TrustRadius Insights for Apache HBase are summaries of user sentiment data from TrustRadius reviews and, when necessary, third party data sources.
Business Problems Solved
HBase has established itself as a crucial tool for various organizations, including PayPal, to store and retrieve records in near real time. Users have found that HBase excels in analytical use cases by providing faster lookup of records with consistent reads and writes, making it ideal for handling large datasets. It allows for faster querying of records compared to other NoSQL databases, resulting in improved data access and analysis capabilities. The ease of installation and configuration, thanks to its integration with the HDP Hortonworks stack, is another advantage that users appreciate.
One significant use case for HBase is as a data store for streaming data ingested through mechanisms like Apache NiFi, Apache Storm, Apache Spark Streaming, Apache Flink, and Streaming Analytics Manager. This allows organizations to efficiently manage and process continuous streams of data. Furthermore, HBase's ability to store structured, semi-structured, and unstructured data without requiring a pre-defined schema makes it a versatile choice for a range of applications.
Customers across industries have leveraged HBase successfully for their specific needs. In the retail sector, it serves as a datastore for product catalogs, session management systems, and revenue-generating platforms. Additionally, businesses involved in advertising and location analytics rely on HBase to generate locational information efficiently. Its scalability and read performance with avro data containing geospatial information make HBase preferable over alternatives like Cassandra.

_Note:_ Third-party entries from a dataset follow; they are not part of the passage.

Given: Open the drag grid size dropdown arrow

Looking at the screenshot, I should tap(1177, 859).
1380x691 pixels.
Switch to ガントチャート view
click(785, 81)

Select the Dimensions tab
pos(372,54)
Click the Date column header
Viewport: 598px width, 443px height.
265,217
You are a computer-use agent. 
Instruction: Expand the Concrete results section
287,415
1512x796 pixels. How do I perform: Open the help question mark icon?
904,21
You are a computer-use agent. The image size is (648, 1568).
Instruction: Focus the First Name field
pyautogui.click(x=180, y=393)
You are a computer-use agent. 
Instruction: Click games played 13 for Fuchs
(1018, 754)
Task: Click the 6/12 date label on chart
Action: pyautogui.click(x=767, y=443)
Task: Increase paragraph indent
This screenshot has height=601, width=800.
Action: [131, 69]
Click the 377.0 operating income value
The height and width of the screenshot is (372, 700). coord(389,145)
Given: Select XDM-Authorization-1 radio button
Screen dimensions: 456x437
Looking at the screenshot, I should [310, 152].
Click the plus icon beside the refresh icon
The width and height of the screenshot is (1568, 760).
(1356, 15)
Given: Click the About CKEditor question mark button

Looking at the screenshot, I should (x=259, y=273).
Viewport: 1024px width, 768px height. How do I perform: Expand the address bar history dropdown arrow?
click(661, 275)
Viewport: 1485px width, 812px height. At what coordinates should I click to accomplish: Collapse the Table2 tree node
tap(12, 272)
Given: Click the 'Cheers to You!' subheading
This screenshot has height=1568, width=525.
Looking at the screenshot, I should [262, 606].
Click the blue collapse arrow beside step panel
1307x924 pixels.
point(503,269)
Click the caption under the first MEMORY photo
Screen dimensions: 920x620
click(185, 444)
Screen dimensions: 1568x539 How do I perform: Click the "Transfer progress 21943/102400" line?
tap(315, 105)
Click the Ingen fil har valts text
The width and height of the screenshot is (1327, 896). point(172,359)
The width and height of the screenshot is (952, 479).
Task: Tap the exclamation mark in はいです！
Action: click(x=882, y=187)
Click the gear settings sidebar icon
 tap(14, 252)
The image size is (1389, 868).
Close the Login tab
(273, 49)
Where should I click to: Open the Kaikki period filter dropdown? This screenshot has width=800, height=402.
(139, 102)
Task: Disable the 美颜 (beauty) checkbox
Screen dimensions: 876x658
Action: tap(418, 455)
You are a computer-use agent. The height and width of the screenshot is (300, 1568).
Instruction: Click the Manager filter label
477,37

HBase also plays a vital role in managing data within Apache Hadoop systems. It is used to create master data sets and reconcile conflicting data. Moreover, HBase serves as a secondary layer of storage that consolidates updates from upstream key-value stores.
While users highly recommend HBase for its data model consistency, scalability, and well-documented features, they do acknowledge the operational overhead associated with deploying and managing clusters. Nonetheless, this does not overshadow the significant benefits that organizations derive from using HBase to solve scalability and management issues related to multi-terabyte applications.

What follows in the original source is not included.